==== MATERIAL PROVIDED ====
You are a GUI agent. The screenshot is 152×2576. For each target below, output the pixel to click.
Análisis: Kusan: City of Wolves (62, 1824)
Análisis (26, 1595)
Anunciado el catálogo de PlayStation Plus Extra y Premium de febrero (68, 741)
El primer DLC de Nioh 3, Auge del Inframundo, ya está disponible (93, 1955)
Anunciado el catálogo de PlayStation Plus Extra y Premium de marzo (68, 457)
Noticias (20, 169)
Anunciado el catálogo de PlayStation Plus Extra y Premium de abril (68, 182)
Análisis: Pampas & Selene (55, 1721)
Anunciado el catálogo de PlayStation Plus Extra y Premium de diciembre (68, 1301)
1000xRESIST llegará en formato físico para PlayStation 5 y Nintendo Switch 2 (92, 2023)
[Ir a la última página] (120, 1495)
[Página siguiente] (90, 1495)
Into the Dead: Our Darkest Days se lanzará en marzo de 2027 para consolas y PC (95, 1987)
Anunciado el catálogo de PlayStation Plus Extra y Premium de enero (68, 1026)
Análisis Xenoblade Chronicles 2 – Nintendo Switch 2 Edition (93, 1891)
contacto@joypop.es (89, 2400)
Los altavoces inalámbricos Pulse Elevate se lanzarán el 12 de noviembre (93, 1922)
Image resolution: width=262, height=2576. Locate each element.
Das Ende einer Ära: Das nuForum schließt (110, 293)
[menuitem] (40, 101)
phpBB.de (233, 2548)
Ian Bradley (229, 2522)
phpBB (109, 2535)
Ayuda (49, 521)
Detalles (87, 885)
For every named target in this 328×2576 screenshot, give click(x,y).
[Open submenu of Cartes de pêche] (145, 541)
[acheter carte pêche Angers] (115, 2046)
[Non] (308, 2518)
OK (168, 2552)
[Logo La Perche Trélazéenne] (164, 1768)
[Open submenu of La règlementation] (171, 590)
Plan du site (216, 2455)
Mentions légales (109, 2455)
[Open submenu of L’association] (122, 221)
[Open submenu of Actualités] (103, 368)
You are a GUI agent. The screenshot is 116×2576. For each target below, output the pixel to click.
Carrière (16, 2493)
====
§ WORK INSTRUCTIONS: Throughout the data above, copy all lines where the word "Open" is found.

§ YOUR RESPONSE:
[Open submenu of Cartes de pêche] (145, 541)
[Open submenu of La règlementation] (171, 590)
[Open submenu of L’association] (122, 221)
[Open submenu of Actualités] (103, 368)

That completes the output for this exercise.